§ Text excerpt

* * * *

Self-Propelled Mower

The disclosure relates to the technical field of mowers, and particularly to a self-propelled mower.

A mower is a mechanical tool used for trimming lawns, and it comes in various forms. However, most mowers used by households are self-propelled. These types of mowers typically have a frame, a bottom of the frame is provided with rotating cutting blades facing towards the ground, a front of the frame is provided with moving wheels, and a rear of the frame is provided with driving wheels. When the mower is in use, a power component is activated to rotate the cutting blades rapidly, the moving wheels and the driving wheels make contact with the ground, and the user holds the push handle and pushes the mower forward to trim the grass along the way. In existing mowers, a driving assembly is mostly directly connected to the cutting blades through an output shaft for power transmission, which is convenient to install and provides direct power output. However, there are several drawbacks in practical use: when the cutting blades hit hard objects or become entangled with a large amount of debris, the cutting blades can become jammed, directly affecting the power output of the driving assembly and affecting the continuity of the mowing operation. Usually, it is necessary to shut down and restart the engine, which impacts work efficiency, and even causes damage to the driving assembly in serious cases.

Based on the above problems, the disclosure aims to provide a self-propelled mower that significantly reduces the impact of cutting blade jamming on the power output of the driving assembly, ensuring the efficiency of lawn mowing operations and preventing damage to the driving assembly.

The disclosure is achieved through the following technical solution.

* * * *

§ Information given

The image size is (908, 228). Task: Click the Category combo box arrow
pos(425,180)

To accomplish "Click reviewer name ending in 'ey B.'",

* * * *

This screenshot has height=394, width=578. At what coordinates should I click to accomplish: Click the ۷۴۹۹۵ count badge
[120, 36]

* * * *

§ Stated task 1
Condense the paragraph of the self-propelled mower text that begins "A mower is a mechanical tool" into a short bulleted list that keeps its main facts.
§ Stated task 2
According to the self-propelled mower text, what does the disclosure aim to significantly reduce?
§ Stated task 3
Pick up the self-propelled mower text after its final sentence and continue it.

§ Expected output 1
- A mower trims lawns and comes in various forms, but most household mowers are self-propelled.
- Such mowers have a frame with rotating cutting blades underneath facing the ground, moving wheels at the front and driving wheels at the rear.
- In use, a power component spins the blades, both sets of wheels touch the ground, and the user pushes the mower forward by its handle to cut the grass.
- In most existing mowers, the driving assembly connects directly to the blades through an output shaft. This is easy to install and gives direct power output.
- If the blades hit hard objects or get tangled in debris, they can jam. This disrupts the driving assembly's power output and interrupts mowing.
- The engine usually has to be shut down and restarted, which lowers efficiency. In serious cases, the driving assembly can be damaged.

§ Expected output 2
It aims to significantly reduce the impact of cutting blade jamming on the power output of the driving assembly.

§ Expected output 3
A self-propelled mower includes a frame, a mowing assembly, a moving assembly and a driving assembly. The driving assembly includes a driving member and a transmission mechanism, the driving member includes an output shaft, and the transmission mechanism includes a gear unit and a belt pulley unit. The gear unit is drivingly connected to the output shaft of the driving member. The mowing assembly includes a rotating cutting blade, the rotating cutting blade is provided with a power shaft, and the power shaft of the rotating cutting blade is drivingly connected to the belt pulley unit. The gear unit is configured to transmit power provided by the driving member to the belt pulley unit through a transmission shaft. The belt pulley unit includes a first pulley, a second pulley, and a swing wheel, the first pulley and the second pulley are in transmission connection by a first synchronous belt, the swing wheel is disposed between the first pulley and the second pulley, and the swing wheel is disposed to press against an outer side of the first synchronous belt and push a first side of the first synchronous belt towards a second side of the first synchronous belt. The swing wheel is disposed on a swing arm configured to swing relative to the first pulley and the second pulley, the swing arm is provided with a tension spring, and the tension spring is configured to provide a force for the swing wheel to press against the first synchronous belt.

In an embodiment, the output shaft of the driving member is arranged horizontally, and the power shaft of the rotating cutting blade is arranged vertically. The gear unit includes a first gear and a second gear meshing with each other, and the first gear and the second gear are bevel gears. The transmission shaft is arranged vertically, the first gear is fixedly connected to the output shaft of the driving member, the second gear is fixedly disposed on an upper end of the transmission shaft, and the first pulley is fixedly disposed on a lower end of the transmission shaft.

In an embodiment, the mowing assembly includes the rotating cutting blade, the power shaft of the rotating cutting blades is rotatably assembled on a mounting plate, and the second pulley is fixedly sleeved onto the power shaft and disposed below the mounting plate.

In an embodiment, the swing arm includes a rotation end and an assembly end opposite to each other, the rotation end is rotatably assembled on the mounting plate, and the swing wheel is disposed to suspend below the assembly end. An end of the tension spring is hooked onto the assembly end, and another end of the tension spring is hooked onto the frame.

In an embodiment, a central axis of the swing wheel is parallel to a central axis of the first pulley and a central axis of the second pulley, and the swing wheel is disposed close to the first pulley.

In an embodiment, the frame includes a housing covering on the rotating cutting blade, the housing defines a mowing cavity configured for a rotary operation of the rotating cutting blade; a side wall of the housing defines a first grass outlet communicating with the mowing cavity, and a rear side of the housing defines a second grass outlet communicating with the mowing cavity.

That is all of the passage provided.